Coffee World Restaurant
- Company type: Wholly owned subsidiary
- Industry: Restaurants
- Founded: 1997; 29 years ago in Bangkok, Thailand
- Founder: Fred Mouawad
- Headquarters: Geneva, Switzerland
- Key people: Fred Mouawad (executive chairman); Joseph Cherian (GFA Global CEO);
- Products: Frappe, Coffee, Waffles (CWR Thai, International, Fusion)
- Parent: Global Franchise Architects (GFA)
- Website: coffeeworld.com

= Coffee World =

Thai restaurant company

Coffee World is a Thai restaurant company with hundreds of outlets scattered across India, Bangladesh, Thailand, Indonesia, China, and Sudan.

Coffee World is a brand of Global Franchise Architects (GFA), a Geneva Switzerland-based company that builds, operates, and franchises a select portfolio of specialty food service brands. GFA is part of the Synergia One Group of Companies; a diversified group that consists of companies founded by serial entrepreneur Fred Mouawad and includes the 122-year-old family jewelry business Mouawad.

==History==
Fred Mouawad launched the first Coffee World store in Bangkok, Thailand in 1997. By 2004, Mouawad bought out the shares held by his equity partners and formed GFA. Today, Coffee World has expanded to over 100 stores in Bangladesh, China, Indonesia, India, and Thailand.

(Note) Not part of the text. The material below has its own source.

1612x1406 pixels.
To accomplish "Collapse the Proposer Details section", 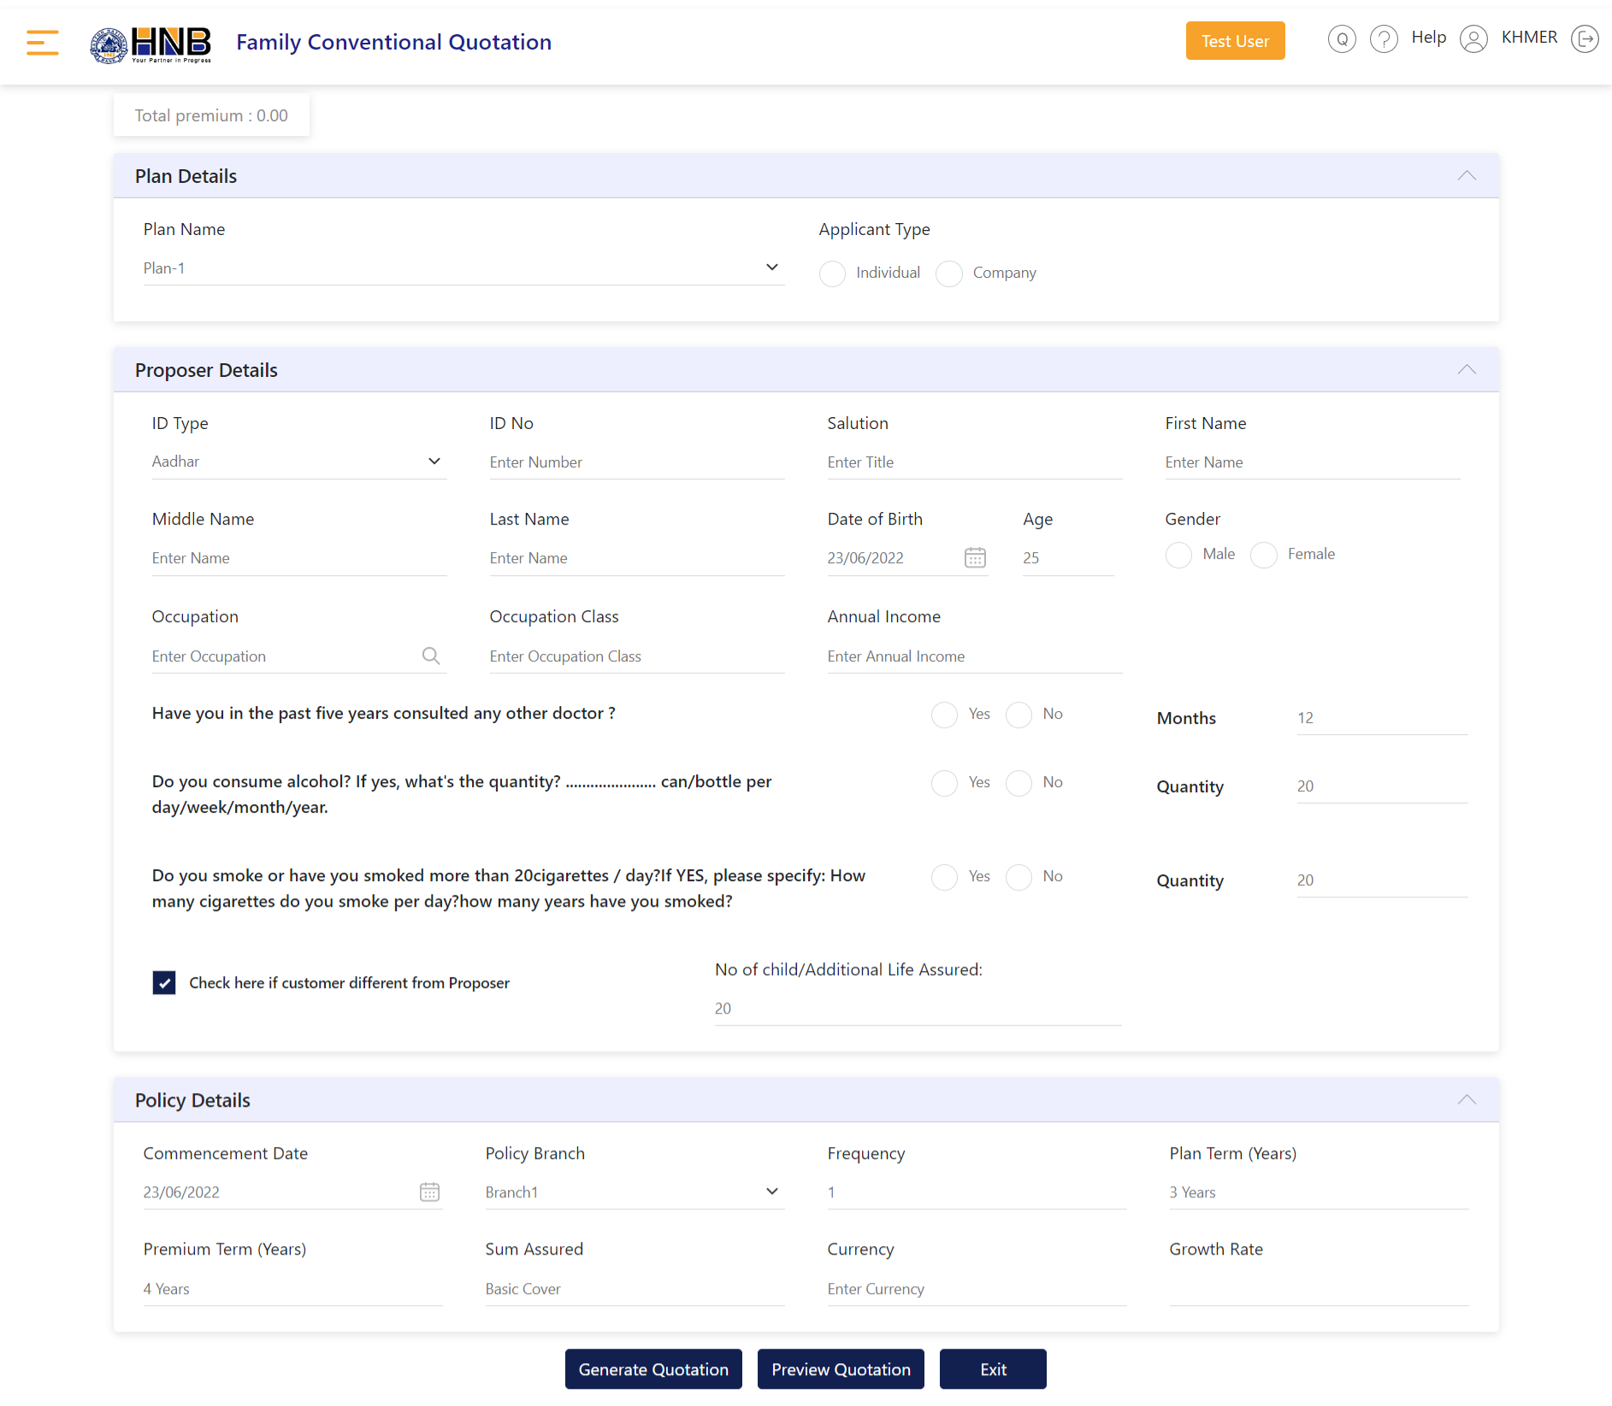I will (1466, 370).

In 2012, Coffee World launched Coffee World Restaurant as a separate service format that provides a contemporary dining experience to Thailand with over 100 Thai, international, and fusion cuisine dishes to choose from.

==Operations==

===Bangladesh===
In 2005, Coffee World opened its doors in Bangladesh with its halal menu. There are currently four outlets in Dhanmondi, Banani, Uttara and Gulshan. Unlike their Indian counterparts, they serve beef-related products in all the outlets in Dhaka. Accent Group Ltd is the master franchise partner of Coffee World in the country.

===China===
Expansion into the Chinese market saw the opening of Six Coffee World outlets on Hainan Island, particularly in the capital city of Haikou and the tourist district of Sanya. Emperor Food Franchise Concepts Ltd opened the first Coffee World outlets in China on Hainan Island in 2007.

===Indonesia===
Coffee World has several locations in Jakarta through their franchise partner Global Flavours.

===India===
Coffee World operations in India are concentrated in the booming cities of Bangalore, Chennai, Hyderabad, Kolkata, and now Delhi.

===Thailand===
With the first Coffee World opening in Bangkok in 1997, the brand quickly expanded and were soon operating across the city and eventually spread out to other provinces in Thailand like Chon Buri, Pattaya, Nakhon Ratchasima, Khon Kaen, Chiang Mai, Chiang Rai, Ko Samui, Nonthaburi, Pathum Thani, and Phuket.